Lego Duplo

Rail Dimensions

Types of rail

A railroad track consists of steel rails fixed to wooden or concrete sleepers.  Duplo track is built from consecutive elements that I will refer to as "rails" for want of a better word, each of which is a single plastic "brick".

There are three basic rail elements:  straight, curved and switch (points).

There are other elements such as bridges, road crossings, control rails and crossings, but they are all variants of the straight rail, so I will not discuss those in any detail.

Real versus Duplo

Duplo locomotives and cars do not run on the raised flanges of the Duplo rails, but on the flat parts of the track.  The flanges serve to keep the wagons on the rails.

Here is what a real railroad track looks like:

flange wheel sleeper rail
structure of a real track [SVG]

And this is the corresponding structure of the Duplo track:

flange wheel sleeper rail
structure of a Lego Duplo track [SVG]

The Duplo track has many brilliant design points:

In other words:  the Duplo track is much more child-proof than a model version of a real track would be.  Hats off to the design team!

Straight Rails

You never have enough of these!  Sets contain a lot of curved rails but only few straight ones.  I bought a lot of straight ones second-hand on web sites.

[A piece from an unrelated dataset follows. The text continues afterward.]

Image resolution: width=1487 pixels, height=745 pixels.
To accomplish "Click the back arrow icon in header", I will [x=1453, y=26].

Rail straight seen from top
a straight rail, seen from the top
Rail straight seen from bottom
a straight rail, seen from the bottom

The straight rail is 8×4 measured in Duplo knob distances, with a connection “tab”, similar to those of jigsaw puzzles, sticking out on each side and a corresponding hole next to it.

There are two “sleepers” on that length of track:  a full one of 4×2 in the middle and a half one of 1×4 at each end.

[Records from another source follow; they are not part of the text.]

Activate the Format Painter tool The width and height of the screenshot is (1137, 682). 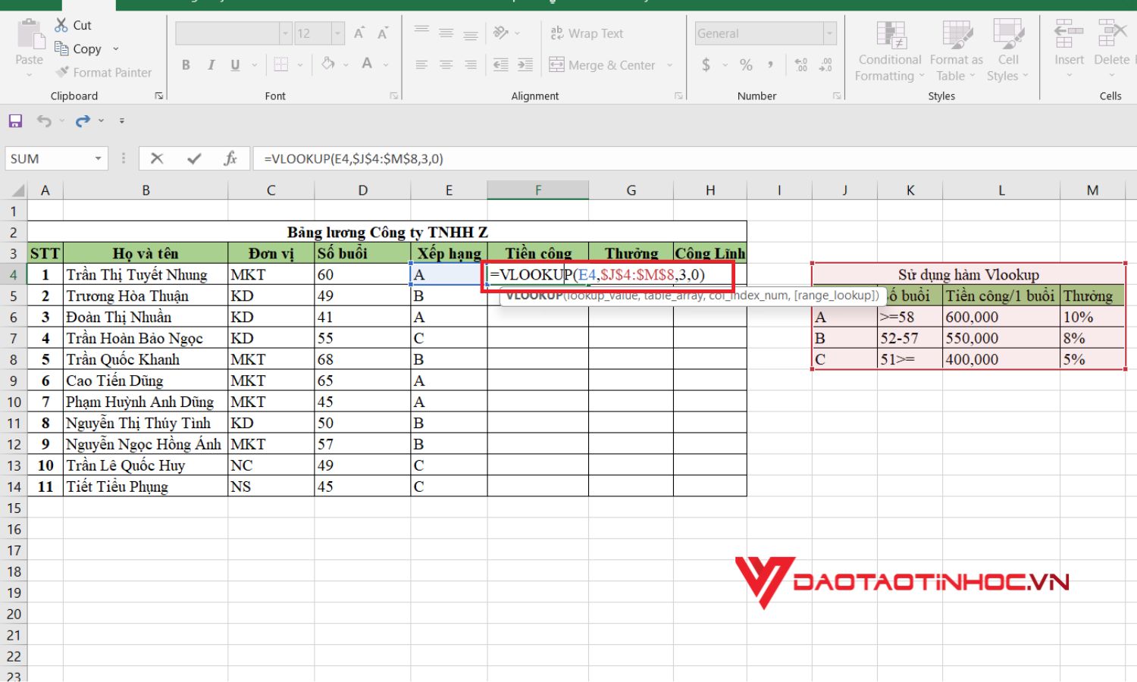(x=104, y=72)

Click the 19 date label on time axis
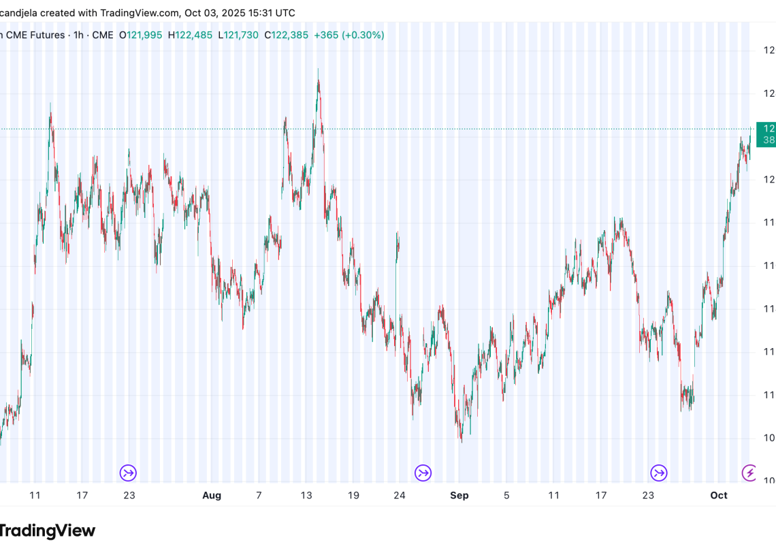[353, 495]
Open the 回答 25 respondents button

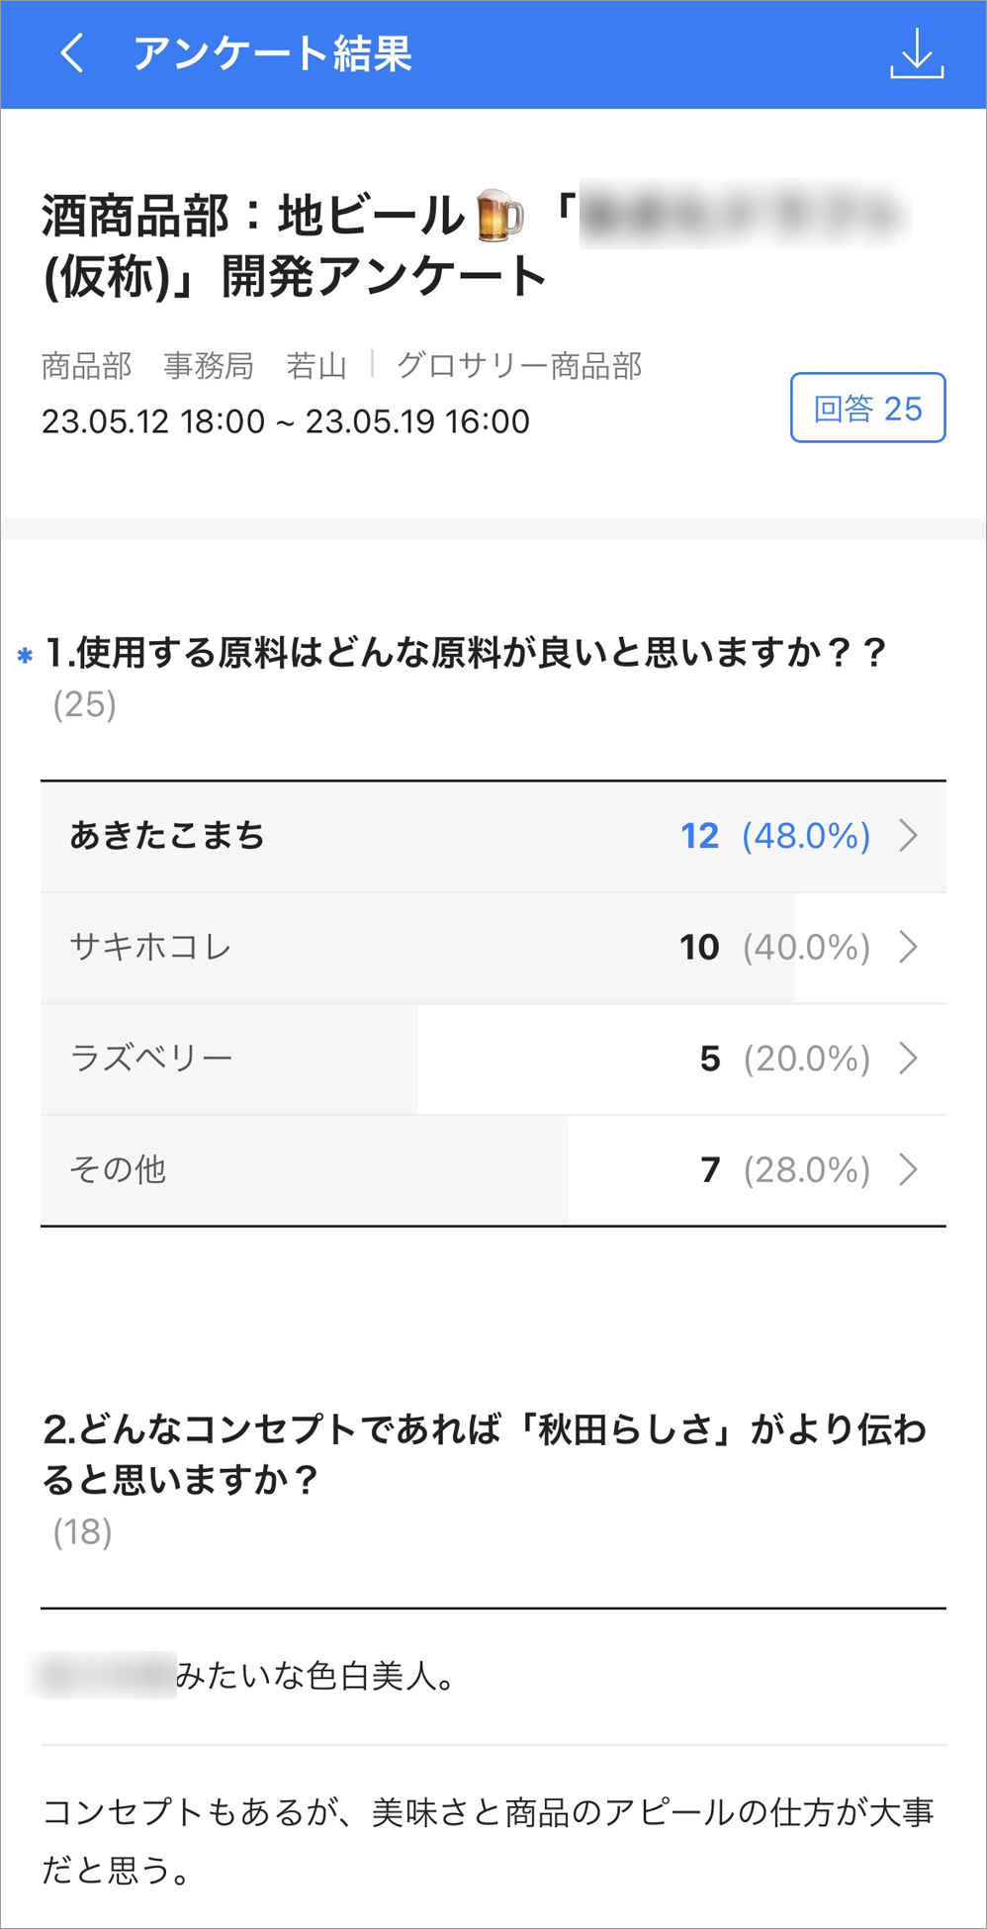867,408
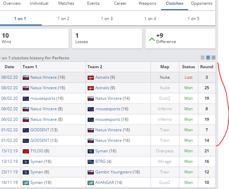Open the 15/12 19 match date link
Viewport: 229px width, 189px height.
pyautogui.click(x=10, y=151)
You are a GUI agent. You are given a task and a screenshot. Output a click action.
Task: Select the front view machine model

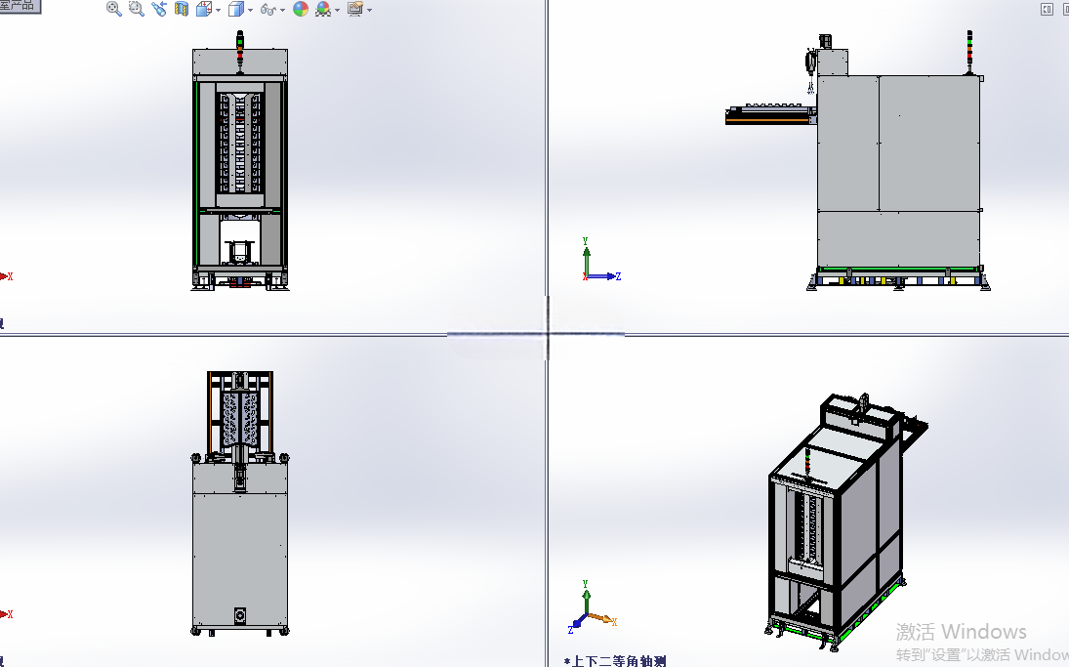click(240, 161)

Straight rails fit perfectly on base plates, and also next to each other:

two rails on plates
two straight rails, next to each other on plates

As usual with bricks placed next to each other, there is a small gap between the rails.

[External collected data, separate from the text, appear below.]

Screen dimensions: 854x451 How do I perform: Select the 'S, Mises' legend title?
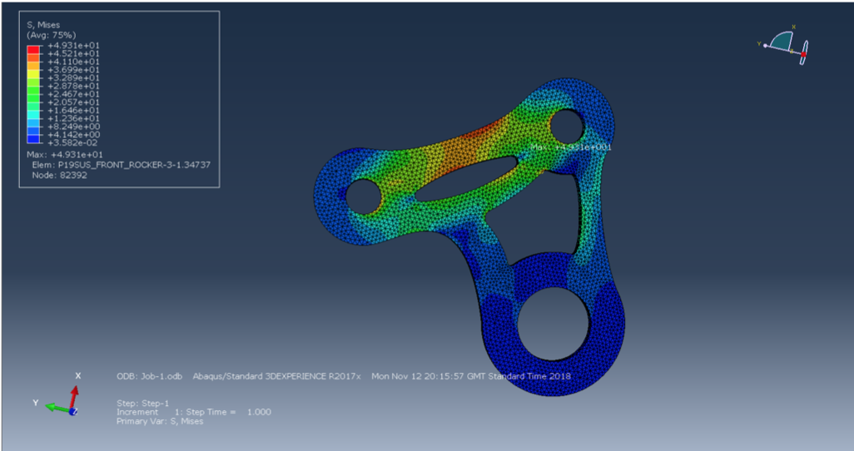(x=44, y=27)
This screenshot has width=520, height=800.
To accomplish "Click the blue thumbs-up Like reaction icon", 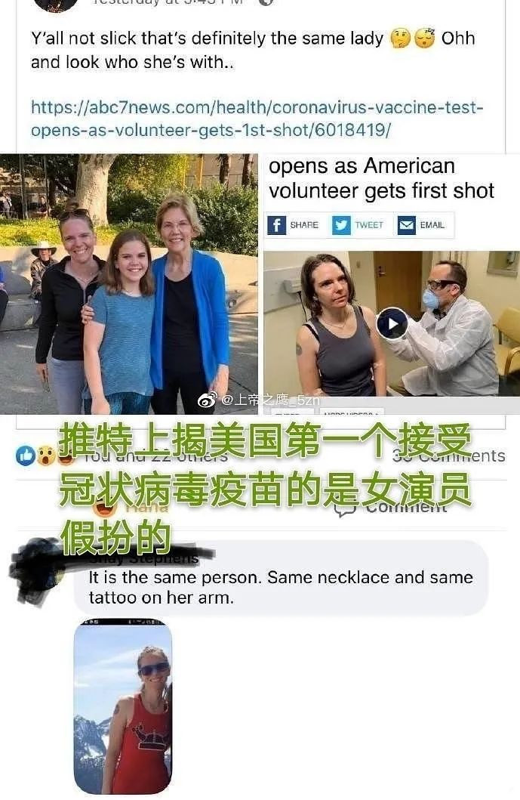I will [26, 455].
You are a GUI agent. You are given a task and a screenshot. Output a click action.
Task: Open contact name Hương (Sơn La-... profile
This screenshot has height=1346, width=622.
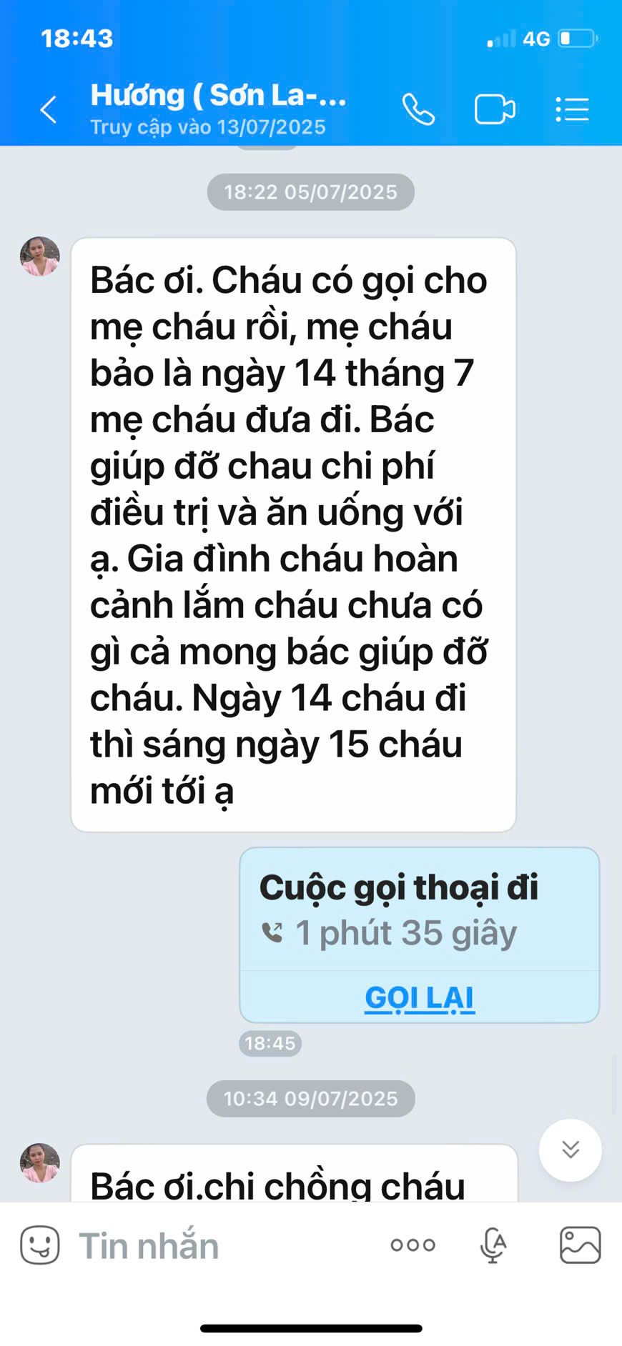(219, 96)
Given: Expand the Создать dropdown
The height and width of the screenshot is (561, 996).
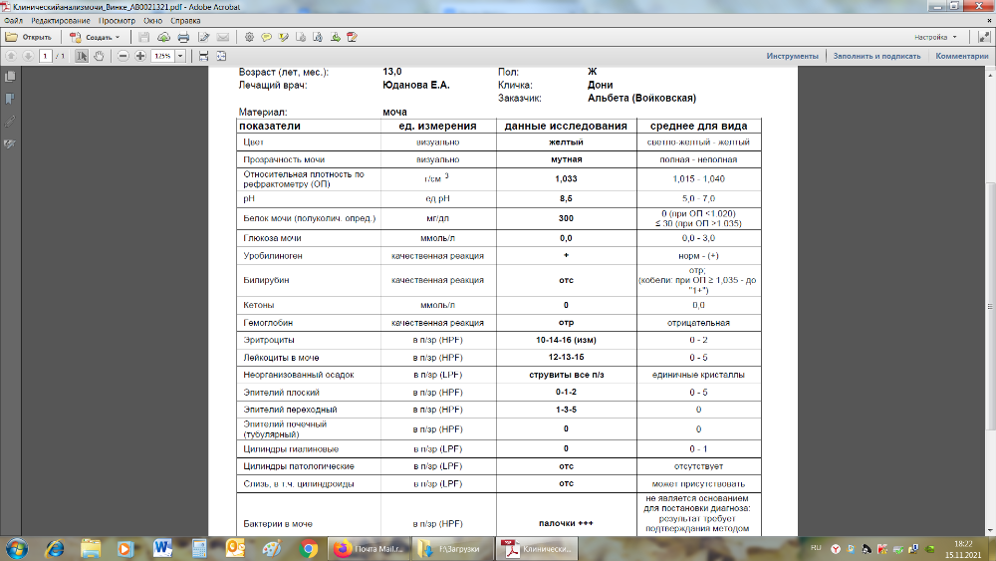Looking at the screenshot, I should [117, 37].
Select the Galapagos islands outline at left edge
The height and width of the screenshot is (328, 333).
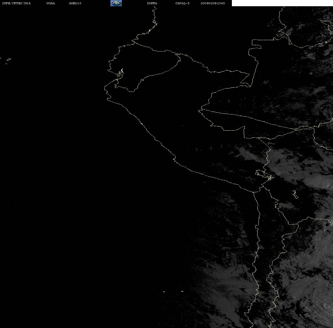[x=6, y=61]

Note that the tabs are shaped so that they are above the knobs on plates.  Note also that the tabs of the older, black rails do not fit above the knobs and they do not hold on to bricks:

tabs of old and new compared
tabs of old (bottom) and new (top) compared

The old rails cannot easily be used to build slopes or bridges.

Curved Rails

Rail curved seen from top
a curved rail, seen from the top
Rail curved seen from bottom
a curved rail, seen from the bottom

There are again two “sleepers”:  a full one of 4×2 in the middle and a half one of 1×4 at each end.  The sleepers fit perfectly onto 2×4 bricks, but obviously only individually:  it is not possible to place a curved rail on a base plate for example.

12 curved rails are needed for a complete circle.

The dimensions of a curved rail are somewhat complicated to explain:

I just found out (2013-08-23) from a conversation on the EuroBricks forum (see also later) that there are not two but three types of rails:

Type 2 Curved Rails:

Type 2 curved rails do not fit next to each other:

Rails opposite
two curved rails, opposite each other
Rails next
two curved rails, side by side

Putting them side by side does not work: the sleepers are slightly too wide!  I have no idea why that should be…

Dimensions of Type 2

To determine the dimensions of type 2 curved rails I first eliminated the play in the links by putting 2×4 bricks under the half-sleepers.  This fixes the distances to a rigourous grid.  12 curved rails are needed to make a circle:

curved rail circle
slight warp when fixing sleepers

However, the image shows that there is a consistent small "warp":  the bricks touch the surface on the outside of the ring, but are slightly lifted off the surface on the inside.  Again I have no clue why this should be…

It is worse than that:  the ring does not close:

curved rail circle
closure problem
curved rail circle
closure problem detail

The curvature seems slightly too high.  The difference is not much, and only a small force is needed to close the ring properly.

To determine the diameter of the ring I used plates from opposing sides:

curved rail circle
determining the diameter of the ring

It turns out that the diameter is such that it is not possible to make a Duplo construction along it:  there is a gap that looks like it is the size of a unit of standard Lego (which is equal to half a Duplo unit).

That makes the outer diameter of the ring equal to 36.5 Duplo units.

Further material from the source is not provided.